A startup de inteligência artificial Midjourney anunciou, em São Francisco, seu primeiro projeto de hardware: um ultrassom de corpo inteiro chamado Midjourney Scanner. O CEO David Holz declarou que a tecnologia pode ser superior à ressonância magnética em diversos aspectos, visando transformar a saúde pessoal e médica.
O dispositivo, que exige que os usuários fiquem parcialmente submersos em água, faz parte de oito projetos atuais da Midjourney, divididos entre iniciativas de hardware e software. Holz afirmou que a empresa pretende construir uma frota de 50 mil desses scanners, embora não tenha especificado o custo do produto.
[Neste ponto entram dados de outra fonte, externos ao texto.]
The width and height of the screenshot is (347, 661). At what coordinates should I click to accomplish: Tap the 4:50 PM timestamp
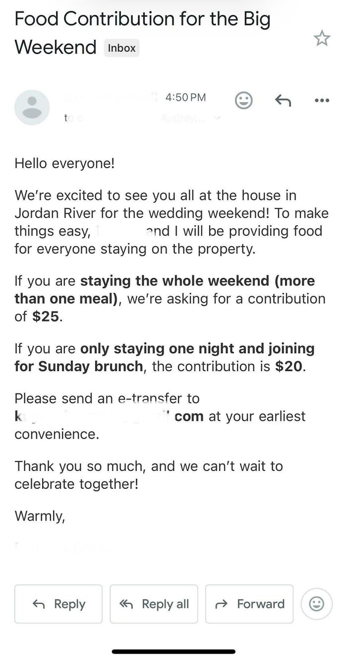pos(185,97)
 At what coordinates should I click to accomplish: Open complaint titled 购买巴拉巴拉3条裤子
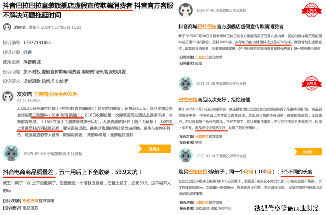(245, 172)
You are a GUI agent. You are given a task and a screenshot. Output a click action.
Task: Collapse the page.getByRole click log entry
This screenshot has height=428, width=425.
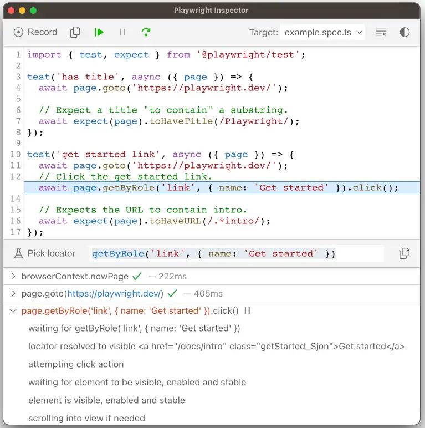pyautogui.click(x=14, y=311)
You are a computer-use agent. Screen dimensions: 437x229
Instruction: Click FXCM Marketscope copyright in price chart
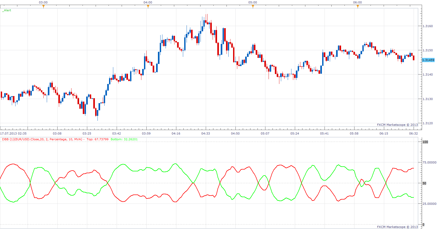(x=397, y=125)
Os scanners estrearão em locais denominados “Midjourney Spa”, sendo a primeira unidade instalada em um espaço de 2,3 mil metros quadrados em São Francisco. Este local incluirá comodidades como banheiras de hidromassagem e saunas. Holz explicou que, em um prazo de 10 anos, os equipamentos não serão apenas de imagem, mas também terapêuticos.
A empresa, que antes era conhecida por seu serviço de assinatura de IA generativa, enfrentou desafios legais por suposto uso indevido de propriedade intelectual. Holz abordou os obstáculos regulatórios da FDA, dizendo que um objetivo é “fazer tudo o que for fácil” para obter aprovação para milhares de tipos de diagnósticos.